The reader would note that the PRM had been left out of this study's focus. There were good grounds for doing so. Nothing the PRM said or did in connection with ordinance was in any way surprising or unexpected. That Tudor declared that he was ready to place an Antonescu bust in the "private space" of his courtyard was part of his habitual, provocative postures -- as indeed was his unveiling in Cluj of a bust of U.S. President Woodrow Wilson, into the ceremony for which he unsuccessfully tried to lure U.S. Ambassador Michael Guest, or his announced intention to unveil a bust in Brasov of assassinated Israeli Prime Minister Yizthak Rabin (Mediafax, 24 May 2002 and "Romania mare," Nos. 610, 611, 627, 22 and 29 March and 12 July 2002, respectively). At most, the Wilson and Rabin busts could be viewed as an extension of the negationist counteroffensive hitherto limited to making use of Holocaust terminology to refute the "enemy's argument." The linguistic war had thus been extended to the war waged over public space. Remarkably, the PRM also drew attention to the absence of similar legislation directed against communist symbols and the denial of the communist genocide. Not only Andreescu, but also Pippidi, in the interview with Reuters, had done so. This author has already expressed his position over this contentious issue (Shafir, 2002) and cannot but reiterate it in the briefest possible form: The PRM is right, even if for the wrong reasons! I only urge the reader to remember that non est idem, si duo dicunt idem! (it is not necessarily the same when two say the same thing).
But what about utilitarian anti-Semitism's prospects? I fear that this study's conclusion must be that precious little has changed in elite political culture in Romania in the 12 years that have elapsed since the overthrow of the former regime. What I had termed as "simulated change" remains just as prominent a feature of that political culture as was under the previous regime (Shafir, 1995).
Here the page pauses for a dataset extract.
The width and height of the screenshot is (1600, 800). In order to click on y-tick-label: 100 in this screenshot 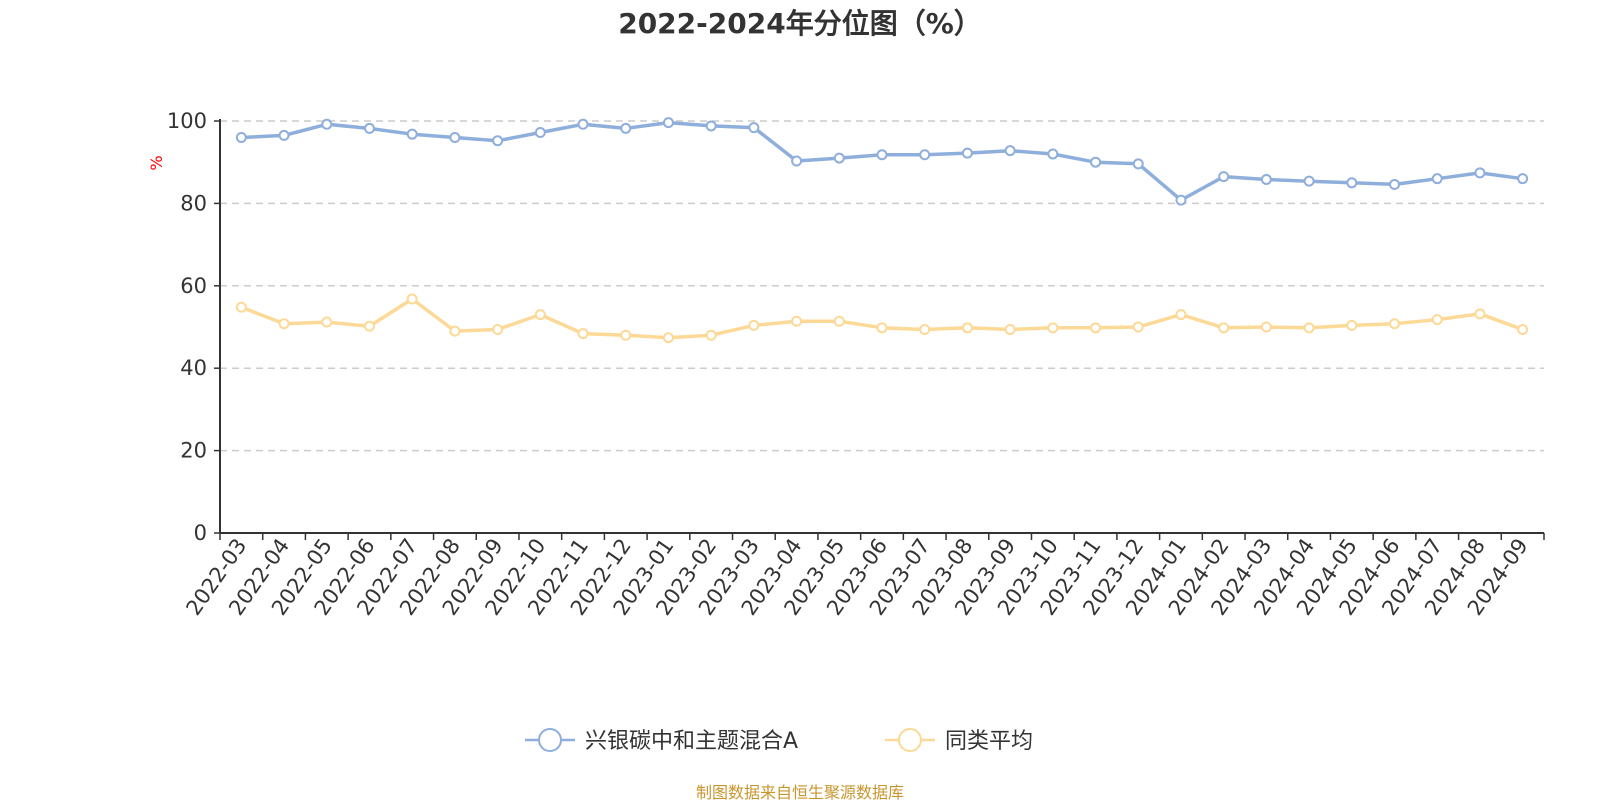, I will do `click(187, 121)`. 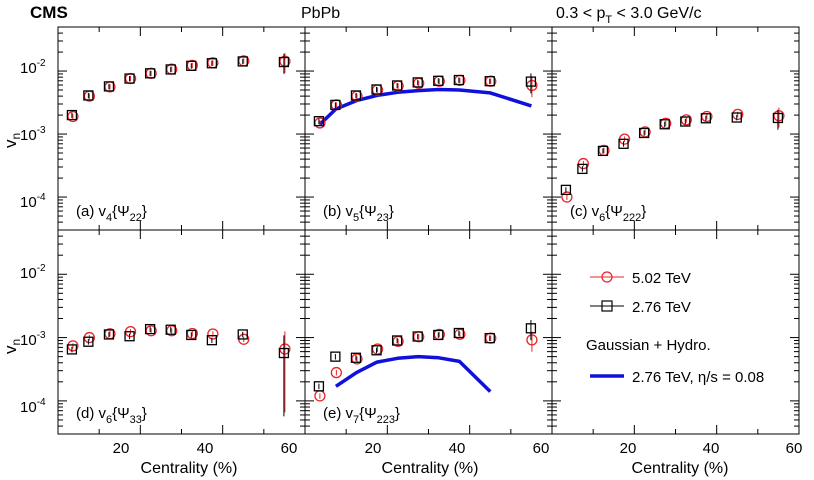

Nothing perhaps better demonstrates this simulative aspect than an event registered almost simultaneously with the saga of Ordinance 31/2002. In an attempt to demonstrate to Western eyes that extremism is on the wane, in early 2002 the ruling PSD accepted among its members two defectors from the ranks of PRM parliamentarians. One was a former member of the communist secret police; the other, Ilie Neacsu, was the former editor in chief of Romania's most anti-Semitic postcommunist weekly (typically called no less than "Europa"!) and a deputy chairman of the Marshal Antonescu League (see Corbea, 2002).
Memory, it seems, can be constrained. But a constrained memory might either display cognitive dissonance, at best, or indulge in simulation. At worst, it will resist, bidding its time -- an asset of which collective memories are never short. And that can hardly be said of memberships.
* This is an abbreviated version of a paper delivered at the international conference "Jews and Anti-Semitism in the Balkans," Bled, Slovenia, 21-23 October 2002.